In 1990, the Globe underwent a content and design revamp. Then Editor-in-chief, William Thorsell selected Kesterton to create a column consisting of short, often unusual pieces for the back page of the A section. It was to be called Social Studies and carry a "strong interest agenda". On May 21, 1990, Kesterton started compiling stories for his new column. The redesign was launched on June 12, 1990 and his column became an instant success.

Unlike most journalists, Kesterton did not conduct interviews or undertake original research. All of his items were drawn from other sources, which he cited, drawing on 120 websites, newspaper and library archives for the five or six stories for each day's column. The column was tagged as "a daily miscellany of information."

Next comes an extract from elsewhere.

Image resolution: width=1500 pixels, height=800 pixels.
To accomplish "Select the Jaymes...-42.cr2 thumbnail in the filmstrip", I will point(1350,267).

"There are hundreds of reporters who can do a better job at [news stories] than I ever could… The light-hearted hack work that I am doing isn't hugely important and will never win journalism awards, but I'm better at it than anyone I know and readers often love the columns and tell me so. There are worse ways to earn a living." – Michael Kesterton

In 1996, Kesterton's book Social Studies was published. His second book, The Twelve Best Months of the Year, was published in 1998.

In 2007, Kesterton completed writing a novel set in Africa in 1925. Information about publication is not known.

== Death ==

On December 5, 2018, Michael Kesterton died at the age of 72. His death was attributed to Parkinson's-related pneumonia.